Jalan Pintas (Seri Pelancong Gendong)

    Jalan pintas. Dicari agar mencapai lebih cepat. Rasanya ____ mendapatkan sensasi. Waktu menjelang tengah malam. Angin di sini tak sekencang di kotaku. Lesu sepertinya, enggan bergerak. Apa mungkin keramaian itu di tempat lain? Tersembunyi di balik tembok-tembok kaku yang menyesakkan? Samar dilihat orang awam, transparan di mata para pemburu kenikmatan.
    Zakarta, dengan huruf pamungkas. Tak pernah berdezis, tapi menggeliat. Ular berpesta di lorong-lorong tanah sempit. Berdesa-desakkan, ingin ke luar dan menunjukkan tengkoraknya. Batok kepalanya yang raib entah ke mana.
    Di mana dia? Tak terucap kata lancar dari mulutnya. Terkatup entah ada masalah yang ditimpakan. Sama pula denganku. Bisu tak bergerak mencoba merenungi apa yang Tuhan berikan.
    Alam, pantaskah aku bercerita hal ini?

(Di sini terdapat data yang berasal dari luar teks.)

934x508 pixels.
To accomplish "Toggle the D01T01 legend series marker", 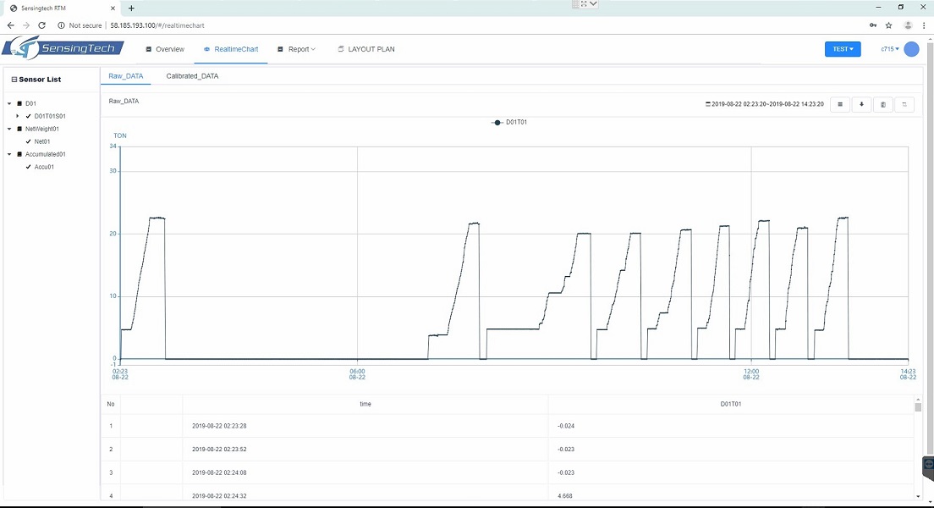I will click(497, 123).
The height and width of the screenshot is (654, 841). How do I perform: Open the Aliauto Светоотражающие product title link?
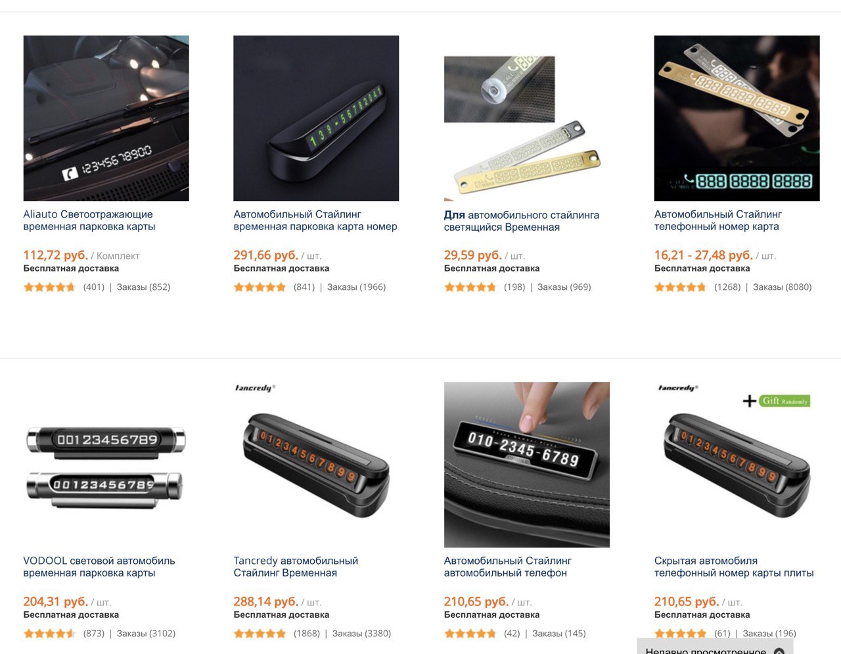tap(89, 220)
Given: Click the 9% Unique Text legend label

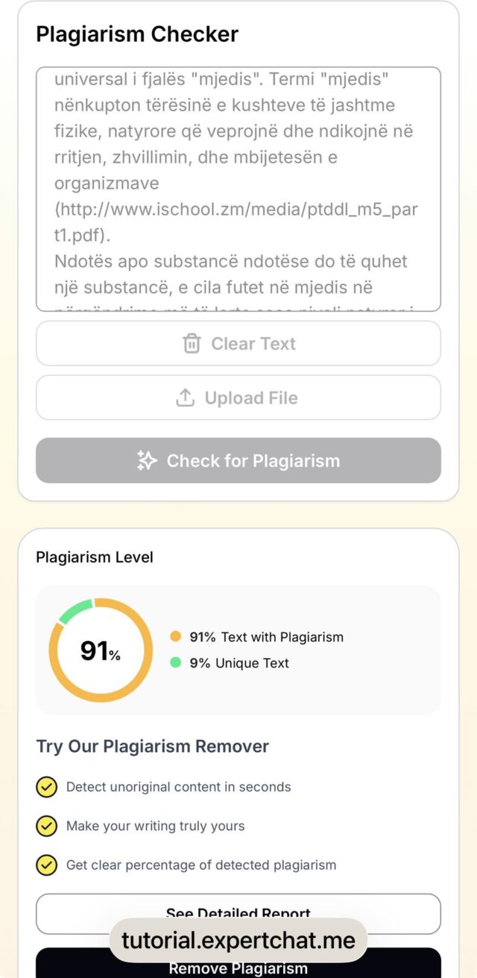Looking at the screenshot, I should click(239, 662).
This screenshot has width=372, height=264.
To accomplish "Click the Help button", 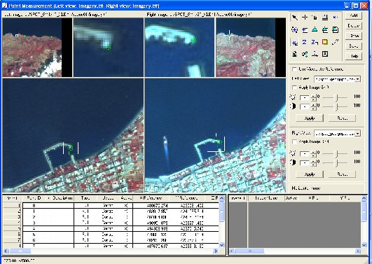I will click(x=354, y=56).
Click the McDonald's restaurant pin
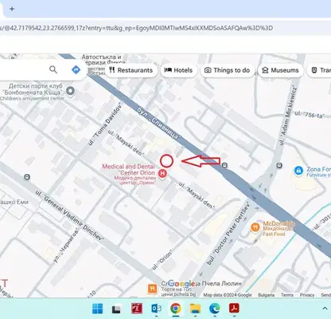The width and height of the screenshot is (331, 319). coord(255,227)
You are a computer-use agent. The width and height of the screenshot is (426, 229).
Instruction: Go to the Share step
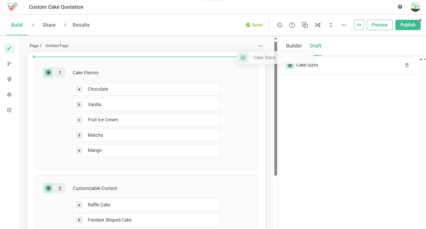pos(49,25)
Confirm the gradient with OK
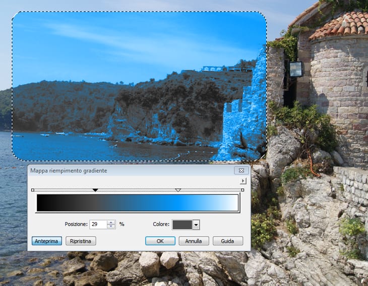The height and width of the screenshot is (286, 368). (x=160, y=241)
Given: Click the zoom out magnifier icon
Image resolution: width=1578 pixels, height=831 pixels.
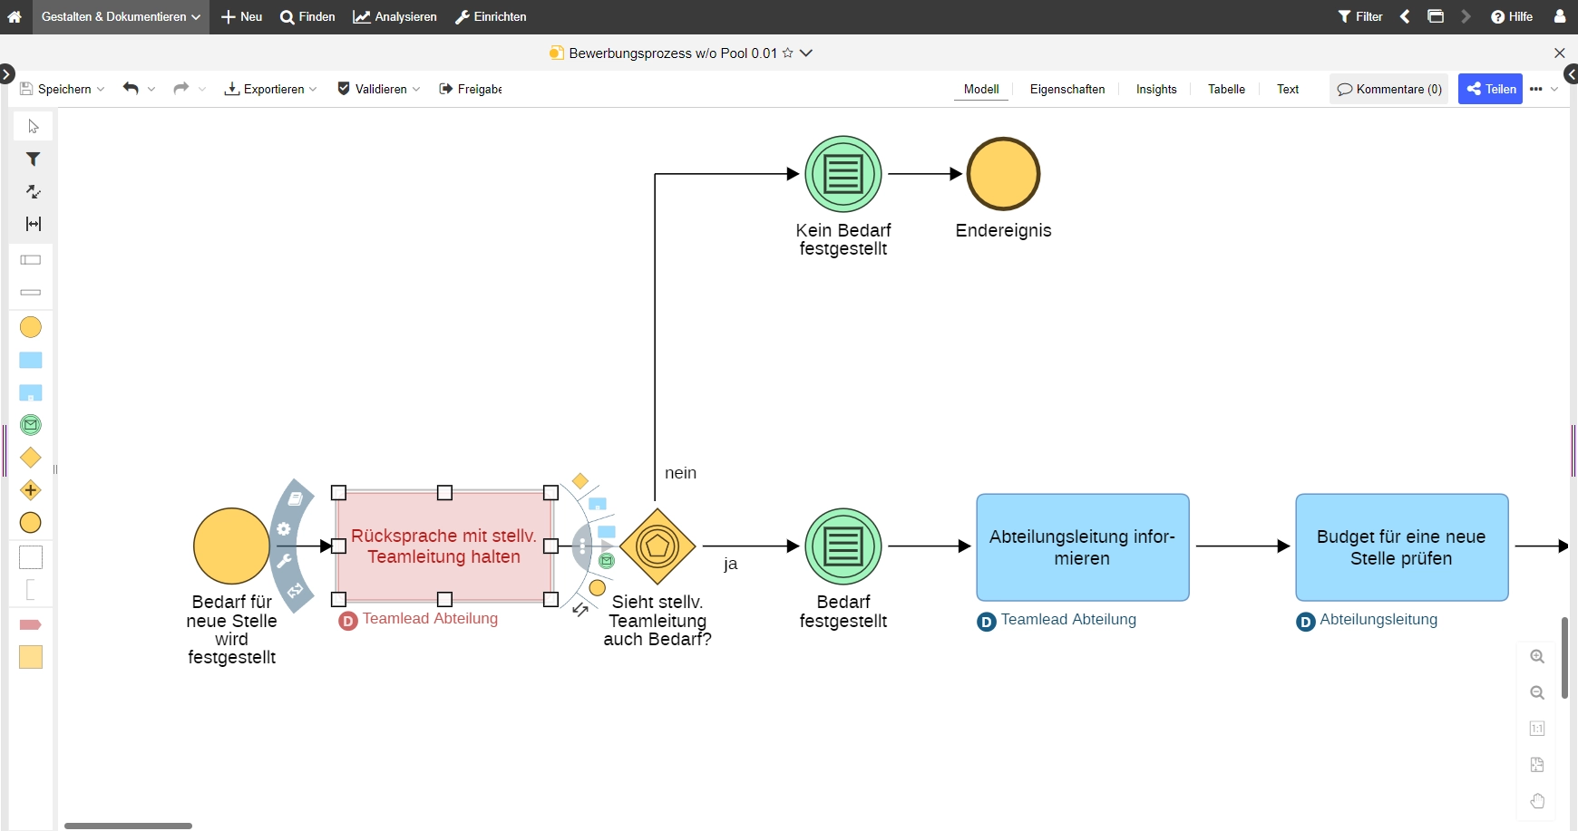Looking at the screenshot, I should coord(1537,693).
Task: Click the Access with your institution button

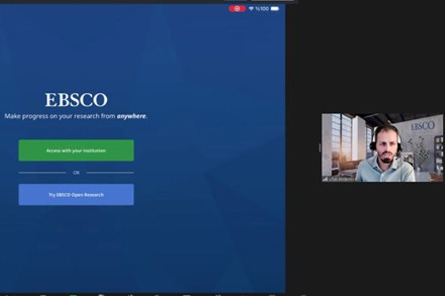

Di sebuah ruang sempit berdebu yang tak biasa bagiku? Inikah warna hidup yang kau tunjukkan? Bukan hanya hitam dan putih, kelabu pula.
    Aku bersyukur dalam detik ini. Sama, sama, dan sama. Ukuran itu tak selamanya dari diriku. Orang lain pantas pula mengukur. Bertanding rasa, saling memelototi, siapa yang terkuat.
    Masih belum tegak napasku. Mencari-cari jalan yang aku tak tahu. Rahasia apa sebetulnya. Aku harus adil, menilai perjalananku. Lumrah jika banyak yang meragukan. Tapi apakah aku harus berhenti? Menyerahkan begitu saja mimpi-mimpi yang membuatku bisa hidup? Tentu tidak. Sekujur tubuhu tak mengizinkan hal itu terjadi.
   Waktu, bersahabatlah denganku. Kumohon biarkanlah aku menyambung pecahan diriku. Semenit jika masih mahal dirasa. Cukup itu. Agar kudapat mencecapi hidup baruku.
   Tangan ini mengalirkan emosi di hatiku. Mencoba melepaskan penat yang menghantamku bertubi-tubi. Perih, pedih, tak layak diceritakan. Hanya aku yang harus menanggungnya.

Jakarta, menjadi pelancong-gendong.
Merasakan aroma sedap di manapun kuberdiri.